You know what’s bad for the spread of a communicable disease? Tightly-packed crowds that all touch each other and spend a lot of time in one area. You know where tightly-packed crowds all touch each other and spend a lot of time in one area? Golf tournaments.
As coronavirus makes its way into the United States and starts to affect every walk of life —— PGA Tour commissioner Jay Monahan said on Tuesday that there are no plans for the PGA Tour to cancel anything. Nor do they plan to limit crowds or prevent them altogether.
The Players Championship will go off as usual starting on Thursday. So will the Valspar Championship next week and the WGC-Dell Technologies Match Play two weeks from now. It’s the WGC event that has folks’ attention after SXSW was recently cancelled in the same city — Austin, Texas.

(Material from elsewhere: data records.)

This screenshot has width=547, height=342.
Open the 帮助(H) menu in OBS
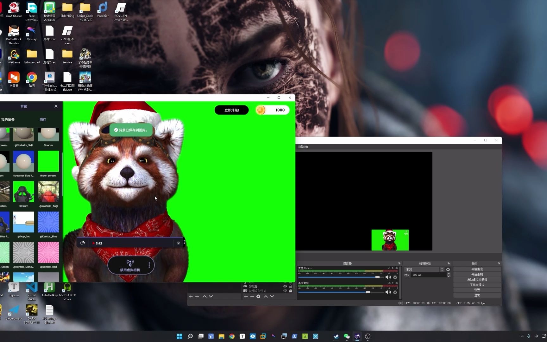tap(303, 147)
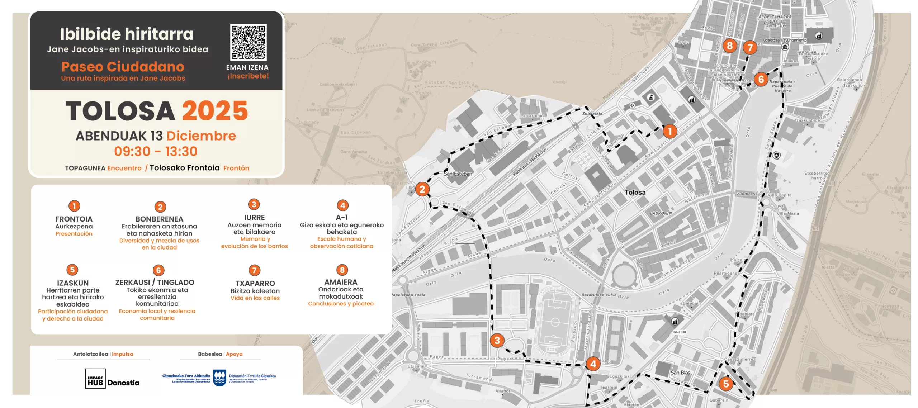Click map marker 1 at Frontoia
This screenshot has height=408, width=918.
pyautogui.click(x=669, y=131)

“We fully expect that the tournament will be held in Austin,” Monahan said on Tuesday. “That tournament is two weeks away. We’re all in and making certain that we’re able to operate that event.”

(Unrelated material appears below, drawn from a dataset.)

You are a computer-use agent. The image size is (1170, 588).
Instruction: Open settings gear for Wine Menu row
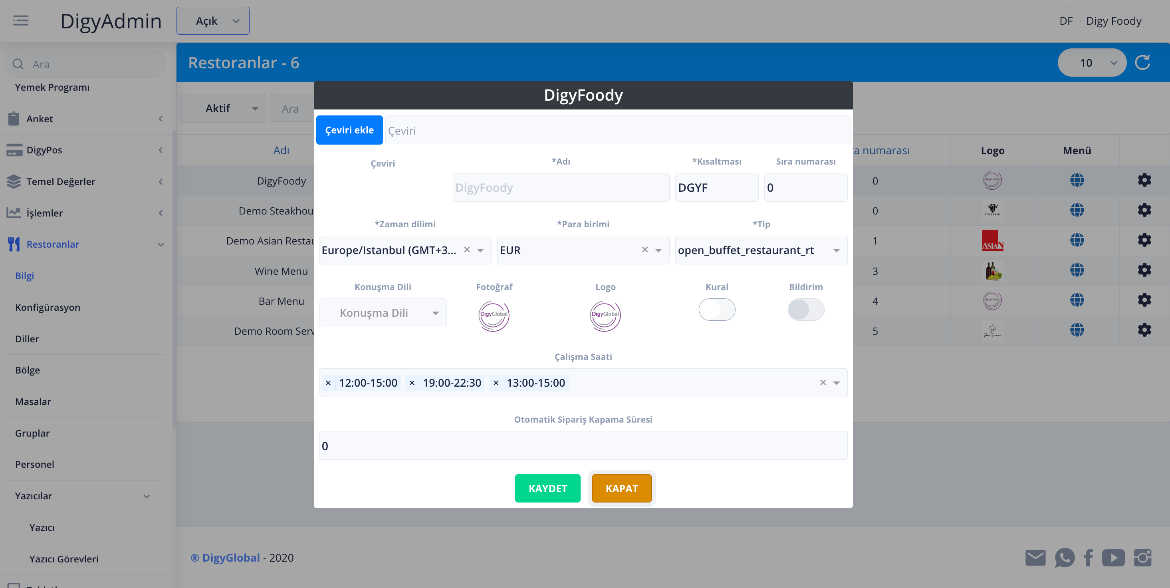[1144, 270]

“I think it goes without saying that the health, safety, well-being of our players, our fans, our tournaments, everybody that’s involved in our ecosystem is of utmost importance,” Monahan added in a conversation with ESPN. “This really is about a market-to-market exercise and truly understanding … local public health officials, local government officials, what’s happening on the ground through our tournament directors in every single market where we play.”
There are many buzzwords in there, but the primary point is that the show will go on … for now. Monahan was asked the same question recently on CNBC and said his organization was relying on experts like the CDC and World Health Organization, which begs the question, “At what point does a league shut down?”
Hopefully, we don’t have to find that out in the days and weeks ahead, in any of the major sports. But with the virus seemingly not going anywhere, and with what’s gone on globally, there’s a definitely a future version of this that exists in which tournaments are played without fans or, gulp, not even played at all.
The European Tour, and there’s no reason that can’t happen here in the United States. Maybe it won’t get to that point, but in a year full of high-level threats to the PGA Tour, this one remains the most imminent.